Finds duplicate files based on hash and deletes them based on a given pattern.
finddupes
tries to be efficient by
- comparing file size before running expensive hash caluculations
- using hash tables to find duplicate sizes/hashes in constant time on avg
- using the fast xxHash algorithm to calulcate hashes
- running things in parallel. However, this only really helps if directories to be searched for reside on different media
- using an optional "cache" that can be reused and extended for multiple searches/deletions
What does finddupes
not do
- try to find very similar files (fuzzy search)
Run finddupes with the -help
flag to get all options:
finddupes -help
The exection can be interruped with Ctrl-c
. This will gracefully finish all calulcation
and write operations before shutting down.
This will list all found duplicates.
finddupes <path> [path...]
Depending on the amount and size of files this can take a long time. For a large amount of files it is recommended to index all duplicates and store them in a database file. See next section.
Index all files from given directories recursively and store them in a database file.
finddupes -verbose -storeonly -path <db file path> <path> [path...]
e.g.
finddupes -verbose -storeonly -path pics.db ~/Pictures ~/Videos ~/DCIM
After indexing files one or more actions can be run to delete duplicates. A single last file will be always kept, regardless if there's a match or not.

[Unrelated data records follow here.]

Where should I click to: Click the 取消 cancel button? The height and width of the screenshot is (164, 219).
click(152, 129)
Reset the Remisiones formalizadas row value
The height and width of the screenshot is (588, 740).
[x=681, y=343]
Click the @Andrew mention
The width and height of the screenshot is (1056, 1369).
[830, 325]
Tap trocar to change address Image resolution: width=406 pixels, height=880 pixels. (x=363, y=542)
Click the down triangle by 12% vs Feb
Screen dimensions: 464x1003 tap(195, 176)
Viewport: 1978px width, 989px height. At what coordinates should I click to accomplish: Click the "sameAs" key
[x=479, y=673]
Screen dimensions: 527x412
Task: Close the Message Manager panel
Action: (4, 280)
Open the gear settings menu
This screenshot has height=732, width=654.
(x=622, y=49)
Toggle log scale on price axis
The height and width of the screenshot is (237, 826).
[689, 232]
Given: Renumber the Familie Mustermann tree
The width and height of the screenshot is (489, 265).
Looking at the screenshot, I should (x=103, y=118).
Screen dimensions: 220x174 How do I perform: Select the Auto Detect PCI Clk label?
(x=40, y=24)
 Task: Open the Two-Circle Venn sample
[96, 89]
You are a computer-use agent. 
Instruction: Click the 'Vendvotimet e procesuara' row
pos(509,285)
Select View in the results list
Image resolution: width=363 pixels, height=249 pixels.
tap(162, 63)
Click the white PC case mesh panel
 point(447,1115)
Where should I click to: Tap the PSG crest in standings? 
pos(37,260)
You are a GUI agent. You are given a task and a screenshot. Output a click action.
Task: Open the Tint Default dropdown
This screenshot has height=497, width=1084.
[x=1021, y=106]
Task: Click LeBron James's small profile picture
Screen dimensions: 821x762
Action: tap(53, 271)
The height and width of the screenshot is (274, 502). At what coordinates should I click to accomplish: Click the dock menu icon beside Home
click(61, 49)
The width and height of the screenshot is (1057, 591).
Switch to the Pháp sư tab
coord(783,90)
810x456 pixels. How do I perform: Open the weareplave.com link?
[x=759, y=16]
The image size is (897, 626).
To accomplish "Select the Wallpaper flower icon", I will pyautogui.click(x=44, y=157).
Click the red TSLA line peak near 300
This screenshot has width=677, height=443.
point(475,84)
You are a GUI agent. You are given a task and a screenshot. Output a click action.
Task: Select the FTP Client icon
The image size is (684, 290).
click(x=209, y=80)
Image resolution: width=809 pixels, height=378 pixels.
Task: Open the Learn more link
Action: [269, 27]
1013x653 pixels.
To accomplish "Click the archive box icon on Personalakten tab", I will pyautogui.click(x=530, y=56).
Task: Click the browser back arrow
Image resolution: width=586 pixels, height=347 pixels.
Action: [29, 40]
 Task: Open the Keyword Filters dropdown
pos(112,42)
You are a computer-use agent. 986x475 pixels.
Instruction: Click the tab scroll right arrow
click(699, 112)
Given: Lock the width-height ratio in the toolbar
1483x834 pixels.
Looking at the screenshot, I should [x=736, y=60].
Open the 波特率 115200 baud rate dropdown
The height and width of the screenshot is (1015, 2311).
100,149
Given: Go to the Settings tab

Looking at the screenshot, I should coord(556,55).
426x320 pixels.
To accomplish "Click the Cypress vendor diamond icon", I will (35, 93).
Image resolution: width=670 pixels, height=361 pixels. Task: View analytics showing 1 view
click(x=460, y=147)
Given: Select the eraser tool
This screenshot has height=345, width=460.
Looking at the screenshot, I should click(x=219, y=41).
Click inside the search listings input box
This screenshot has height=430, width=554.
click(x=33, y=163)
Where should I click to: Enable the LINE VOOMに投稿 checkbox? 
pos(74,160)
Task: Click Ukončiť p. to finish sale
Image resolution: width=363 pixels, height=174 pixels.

The default is a dry run. To actually delete files, add the -delete
flag.
Alternatively to indexing first, all actions can be run on the fly by not passing
the -path <db file path>
parameter.
finddupes -delmatch <pattern> ~/Pictures ~/Videos
See the next sections for a list of possible actions.
Delete duplicates whose path matches the given regex.
finddupes -path <db file path> -delmatch <pattern>
e.g.
finddupes -path pics.db -delmatch '\.jpe?g$'
Keep duplicates whose path matches the given regex.
finddupes -path <db file path> -keepmatch <pattern>
e.g.
finddupes -path pics.db -keepmatch '_orignal$'
Keep the most recent duplicate, delete all others. Based on modification time (mtime).
finddupes -path <db file path> -keeprecent
Keep the oldest duplicate, delete all others. Based on modification time (mtime).
finddupes -path <db file path> -keepoldest
Keep the first duplicate based on lexically sorted file paths (not file names), delete all others.
finddupes -path <db file path> -keepfirst
Keep the last duplicate based on lexically sorted file paths (not file names), delete all others.
finddupes -path <db file path> -keeplast